● **TASK REQUIREMENTS**
Copy every line of the rows below word for word, with no changes.

Element and text location data:
-*-*-
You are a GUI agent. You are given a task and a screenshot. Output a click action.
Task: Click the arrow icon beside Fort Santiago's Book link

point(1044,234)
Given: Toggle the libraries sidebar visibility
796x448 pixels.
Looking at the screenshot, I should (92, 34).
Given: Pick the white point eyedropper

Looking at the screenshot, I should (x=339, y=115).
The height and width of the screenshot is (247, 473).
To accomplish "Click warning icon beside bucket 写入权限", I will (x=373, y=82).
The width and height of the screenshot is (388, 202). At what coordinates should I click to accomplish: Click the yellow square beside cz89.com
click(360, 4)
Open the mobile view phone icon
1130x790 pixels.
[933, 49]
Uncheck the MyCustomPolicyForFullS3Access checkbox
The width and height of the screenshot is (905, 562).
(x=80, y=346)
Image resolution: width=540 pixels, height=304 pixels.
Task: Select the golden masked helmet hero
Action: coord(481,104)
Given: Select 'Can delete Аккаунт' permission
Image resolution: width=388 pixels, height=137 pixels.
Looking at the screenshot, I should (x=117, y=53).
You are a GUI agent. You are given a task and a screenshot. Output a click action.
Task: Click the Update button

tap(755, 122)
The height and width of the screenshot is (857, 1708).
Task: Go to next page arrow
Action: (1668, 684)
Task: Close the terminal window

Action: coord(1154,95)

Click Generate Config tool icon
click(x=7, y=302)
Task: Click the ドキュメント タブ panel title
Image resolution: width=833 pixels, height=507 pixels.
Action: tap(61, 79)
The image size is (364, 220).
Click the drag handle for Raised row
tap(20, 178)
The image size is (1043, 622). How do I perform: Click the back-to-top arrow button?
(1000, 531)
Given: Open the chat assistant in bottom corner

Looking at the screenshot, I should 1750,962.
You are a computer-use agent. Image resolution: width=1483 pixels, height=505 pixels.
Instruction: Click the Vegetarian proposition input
-*-*-
● **EXERCISE SOLUTION**
You are a GUI agent. You are given a task and a screenshot. Output a click action.
Task: Click the arrow icon beside Fort Santiago's Book link

point(1044,234)
Given: Toggle the libraries sidebar visibility
796x448 pixels.
Looking at the screenshot, I should (92, 34).
Given: Pick the white point eyedropper

Looking at the screenshot, I should (x=339, y=115).
The height and width of the screenshot is (247, 473).
To accomplish "Click warning icon beside bucket 写入权限", I will (x=373, y=82).
The width and height of the screenshot is (388, 202). At what coordinates should I click to accomplish: Click the yellow square beside cz89.com
click(360, 4)
Open the mobile view phone icon
1130x790 pixels.
[933, 49]
Uncheck the MyCustomPolicyForFullS3Access checkbox
The width and height of the screenshot is (905, 562).
(x=80, y=346)
Image resolution: width=540 pixels, height=304 pixels.
Task: Select the golden masked helmet hero
Action: coord(481,104)
Given: Select 'Can delete Аккаунт' permission
Image resolution: width=388 pixels, height=137 pixels.
Looking at the screenshot, I should (x=117, y=53).
You are a GUI agent. You are given a task and a screenshot. Output a click action.
Task: Click the Update button

tap(755, 122)
The height and width of the screenshot is (857, 1708).
Task: Go to next page arrow
Action: (1668, 684)
Task: Close the terminal window

Action: coord(1154,95)

Click Generate Config tool icon
click(x=7, y=302)
Task: Click the ドキュメント タブ panel title
Image resolution: width=833 pixels, height=507 pixels.
Action: tap(61, 79)
The image size is (364, 220).
Click the drag handle for Raised row
tap(20, 178)
The image size is (1043, 622). How do I perform: Click the back-to-top arrow button?
(1000, 531)
Given: Open the chat assistant in bottom corner

Looking at the screenshot, I should 1750,962.
You are a computer-use agent. Image resolution: width=1483 pixels, height=505 pixels.
Instruction: Click the Vegetarian proposition input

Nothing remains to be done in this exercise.